Citizens Advice has found that problems encountered with applying for ESA are the most frequently encountered by bureaux across the country.  A national campaign was therefore launched in February of this year directed at the Department of Work and Pensions to make changes to eliminate injustices in the system.

For example, if you are turned down for ESA and feel that you have a case which would be upheld at an Appeal Tribunal, before you can submit the appeal you have to ask the DWP to reconsider your case (even the name given to the process is inaccessible – who is likely to be able to work out what Mandatory Reconsideration actually means?)  There is no time limit on how long the DWP might take to do this (and how long you will be without benefits to which you may be entitled as a result).  The DWP claims that Mandatory Reconsideration gives it the opportunity to correct erroneous rulings on claims without the need for an appeal.

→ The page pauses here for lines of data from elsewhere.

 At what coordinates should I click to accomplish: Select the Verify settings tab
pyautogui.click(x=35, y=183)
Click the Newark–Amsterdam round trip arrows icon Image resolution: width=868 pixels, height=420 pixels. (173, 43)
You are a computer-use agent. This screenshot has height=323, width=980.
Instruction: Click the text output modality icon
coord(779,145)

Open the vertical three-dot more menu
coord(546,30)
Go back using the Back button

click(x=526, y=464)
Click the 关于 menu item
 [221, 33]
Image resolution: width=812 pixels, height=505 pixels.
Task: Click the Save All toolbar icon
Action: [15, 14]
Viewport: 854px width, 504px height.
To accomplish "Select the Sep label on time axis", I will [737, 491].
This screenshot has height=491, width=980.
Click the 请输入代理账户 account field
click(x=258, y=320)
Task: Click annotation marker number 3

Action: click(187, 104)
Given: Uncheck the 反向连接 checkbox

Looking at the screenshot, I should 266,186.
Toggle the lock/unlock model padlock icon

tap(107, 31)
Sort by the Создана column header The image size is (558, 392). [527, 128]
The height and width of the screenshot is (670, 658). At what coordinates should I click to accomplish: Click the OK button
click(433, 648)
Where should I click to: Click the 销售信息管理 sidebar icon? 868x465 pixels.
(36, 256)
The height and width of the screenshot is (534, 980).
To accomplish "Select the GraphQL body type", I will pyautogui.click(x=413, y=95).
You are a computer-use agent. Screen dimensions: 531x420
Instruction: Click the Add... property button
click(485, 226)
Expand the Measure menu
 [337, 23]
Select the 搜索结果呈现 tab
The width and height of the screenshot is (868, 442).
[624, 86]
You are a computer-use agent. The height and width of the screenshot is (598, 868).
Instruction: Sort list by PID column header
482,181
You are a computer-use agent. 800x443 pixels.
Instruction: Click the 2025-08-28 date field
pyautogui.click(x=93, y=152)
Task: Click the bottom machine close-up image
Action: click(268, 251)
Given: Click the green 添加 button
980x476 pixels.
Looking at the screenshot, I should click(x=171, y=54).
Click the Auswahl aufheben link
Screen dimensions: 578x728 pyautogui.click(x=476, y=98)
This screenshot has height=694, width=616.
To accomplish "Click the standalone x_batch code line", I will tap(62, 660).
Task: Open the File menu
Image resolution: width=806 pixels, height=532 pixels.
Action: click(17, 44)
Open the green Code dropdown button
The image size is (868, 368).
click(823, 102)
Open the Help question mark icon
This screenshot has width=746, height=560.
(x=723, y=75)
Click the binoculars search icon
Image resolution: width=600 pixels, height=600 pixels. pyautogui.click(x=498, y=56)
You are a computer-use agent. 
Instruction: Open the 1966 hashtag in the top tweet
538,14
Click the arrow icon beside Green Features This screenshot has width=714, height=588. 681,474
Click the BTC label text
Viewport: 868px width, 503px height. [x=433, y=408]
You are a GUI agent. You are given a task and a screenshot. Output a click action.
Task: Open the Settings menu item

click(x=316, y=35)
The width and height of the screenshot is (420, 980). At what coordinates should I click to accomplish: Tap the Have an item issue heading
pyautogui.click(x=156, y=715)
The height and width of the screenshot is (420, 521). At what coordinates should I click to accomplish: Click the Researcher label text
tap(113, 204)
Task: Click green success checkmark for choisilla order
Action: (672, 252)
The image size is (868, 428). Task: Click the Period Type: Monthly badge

Then there is the ESA50 work capability questionnaire.  It is very important to include all relevant factors when filling out this form.  However the questions it contains are not related to the factors which are taken into account in determining capability for work (known as descriptors).  As a result, advisers in bureaux spend a lot of time helping clients to fill out these forms.

Any assessment of fitness for work should sensibly be based on medical evidence. The relevance and extent of this evidence is obviously crucial – and yet there is no mechanism to pay health professionals for medical evidence in support of benefits claims which frequently means that claimants have to pay for it when they are not in a position to do so.

These barriers seem to have been established to discourage people from claiming benefits such as Employment Support Allowance. There might be an argument to support making the application process as difficult as possible if the majority of claims were false. In spite of claims made in some sections of the national press there is very little evidence to support this. The net effect is that genuine claimants are without benefits to which they are entitled for long periods of time.